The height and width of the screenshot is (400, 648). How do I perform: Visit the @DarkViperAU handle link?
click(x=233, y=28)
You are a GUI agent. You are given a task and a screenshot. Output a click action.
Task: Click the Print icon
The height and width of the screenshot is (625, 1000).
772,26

....................

**TASK DIRECTIONS**.
Output the entire listing again, word for word.

**SOLVED EXERCISE**.
The height and width of the screenshot is (400, 648). How do I perform: Visit the @DarkViperAU handle link?
click(x=233, y=28)
You are a GUI agent. You are given a task and a screenshot. Output a click action.
Task: Click the Print icon
The height and width of the screenshot is (625, 1000).
772,26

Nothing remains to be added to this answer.